Una vez pasaba por la carretera Cumaná- Maturín y vi un velorio de caserío. Dos hombres salían de una pequeña casa de vivienda, uno se acomodaba el puño de la camisa, el otro esperaba impaciente con el cabello mojado, señal de que se había recién bañado. Más adelante, específicamente a dos casas de distancia, se aposentaba el coche fúnebre; un poco destartalado, con letras rojas en forma de arcoíris decorando las ventanas laterales. Mujeres con camisas cortas, negras y cabellos pintados hacía mucho tiempo esperaban saliera el entierro. Un grupo sostenía una corona de flores. Ningún familiar lloroso y apesadumbrado se asomaba por la parte foránea de la casa. Supongo que se encontraban adentro, llorando al muerto, dándole el último adiós antes de que se lo llevaran. Había un autobús más adelante que seguramente recogería a los presentes y los trasladaría al cementerio de Cumanacoa, el pueblo más cercano.
En la noche, en medio de un vibrante sonar de grillos, los vecinos contarían alguna historia de aparecidos y los niños miedosos rezarían con más ahínco el Ave María y el Padrenuestro antes de dormir. Tal vez la abuela les diría que los muertos no salen, pero por si las moscas, nunca está de más encomendarse al ángel de la guarda. El muerto de al lado no aparecería, pensarían ellos. El muerto de al lado no sale, el muerto de al lado está en el cementerio. La muchacha adolescente pensaría en el viejo enfermo y no querría verlo más. La abuela, sin embargo, piensa que no queda mucho tiempo, escucha a los grillos y reza el Padre Nuestro, luego el Ave María “Santa María, madre de Dios ruega por nosotros…” Yo voy por la carretera, pienso en mí, pienso en la abuela, en el miedo de la abuela con su cáncer y su sentencia de muerte: su muerte. Pienso que todas las abuelas deben de pensar igual, todas las abuelas con su miedo, todas rezando el Ave María, todas sin querer morirse, con los brazos arrugados, el cuerpo roto, cansado, trabajando a media máquina. Entonces, extraño a la abuela, hace ya tres años sin verla, y pienso en ella y no quiero acordarme porque se me arruga el corazón. Se me pone muy chiquito, y mejor no hubiera visto el entierro en la carretera, mejor no pensar, sí, mejor no pensar que se fue.

7.14.2008

Las cosas que se me ocurren mientras corrijo

Y si tengo los ojos cansados, con los montones de telarañas que abruman mi visión.
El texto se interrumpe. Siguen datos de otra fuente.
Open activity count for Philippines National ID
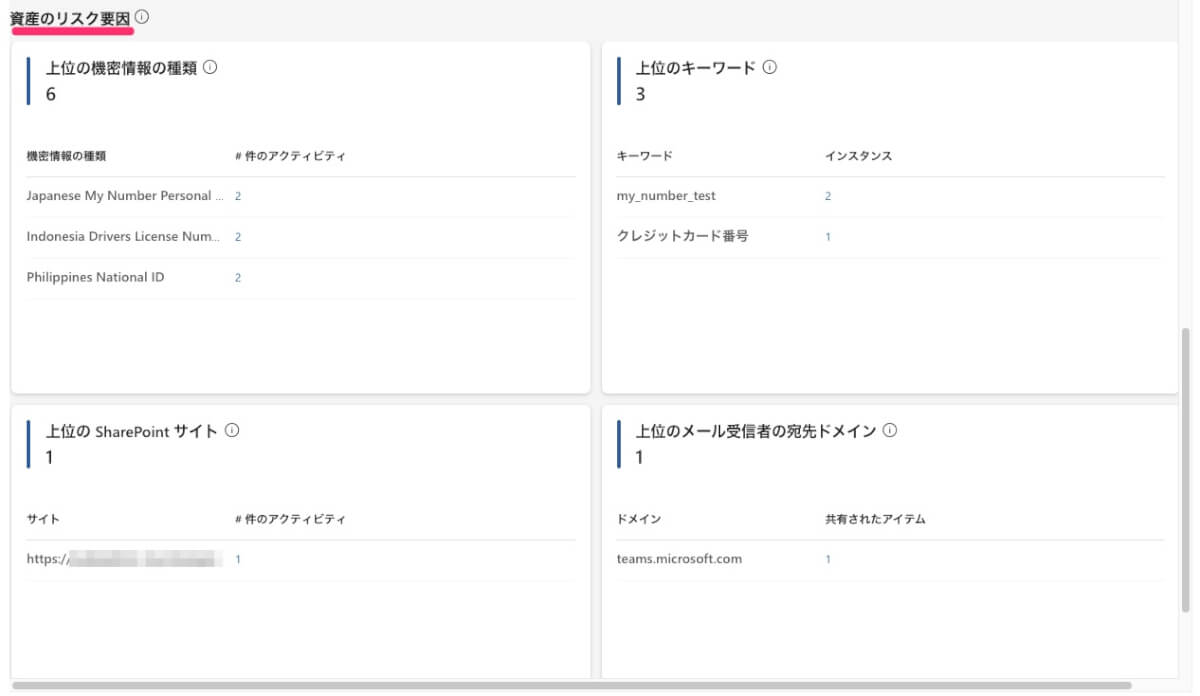This screenshot has width=1200, height=696. [x=238, y=278]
Me despierto de un sueño extraño, sueño que sueño, pienso en cosas rojas que pasan por un tamiz que en realidad es un caleidoscopio; las cosas se confunden, todo deja de ocupar su lugar para aposentarse en otro. No es que el pasado tenga un espacio, sin embargo, yo sueño que sueño que lo tiene, y entonces los montones de telarañas empiezan a borbotar como fuentes furiosas hacia el espacio.
Yo estoy cansada y sueño que sueño. Quiero que no haya más injusticias, me monto la película en un foto proyector por el que han pasado millones de células de luz que también fueron tamizadas, y entonces pienso que el pasado tiene un espacio real y el futuro también. Siento que el pasado ocupa el espacio de la injusticia y el futuro el del amor. Sueño que sueño muchas cosas pero me salen telarañas en la boca y se me hace difícil hablar, finalmente trato de crearme nuevamente pero limpia de telarañas y no puedo, creo que he quedado atrapada en el pasado, ahora no puedo ocupar ningún espacio presente, el sueño es un carcelero inteligente y no me permite ni siquiera ver las llaves.

7.04.2008

T.V.


He visto televisión: lo confieso. Últimamente, en estos días depresivos, de auténtico malestar emocional, me han hecho advertir que pasar los canales como una autómata distraída te hace sentir peor. La verdad, no sé si esto me había ocurrido antes, tal vez sí y yo no lo recuerdo: El poseer con todos mis documentos de propiedad la sensación de absoluto vacío mientras paso y paso canales sin que pueda decir que algo es divertido, sin que pueda satisfacerme o interesarme con nada.
Tal vez mi percepción esté contaminada, sin embargo, he tratado de ser objetiva, hoy precisamente que me siento un poco mejor. Sacar la cabeza a la luz y seguir pasando los canales a modo de prueba me ha hecho darme cuenta de que la era televisiva de los reality shows es absolutamente detestable ¿Es que no pueden buscar testimonios de gente menos estúpida? Sinceramente no sé hasta cuándo tendré que soportar obscenas cantidades de vidas idiotas mostradas en todo su esplendor en la pantalla. Es pestilente y da un asco absoluto ¿Hasta cuándo?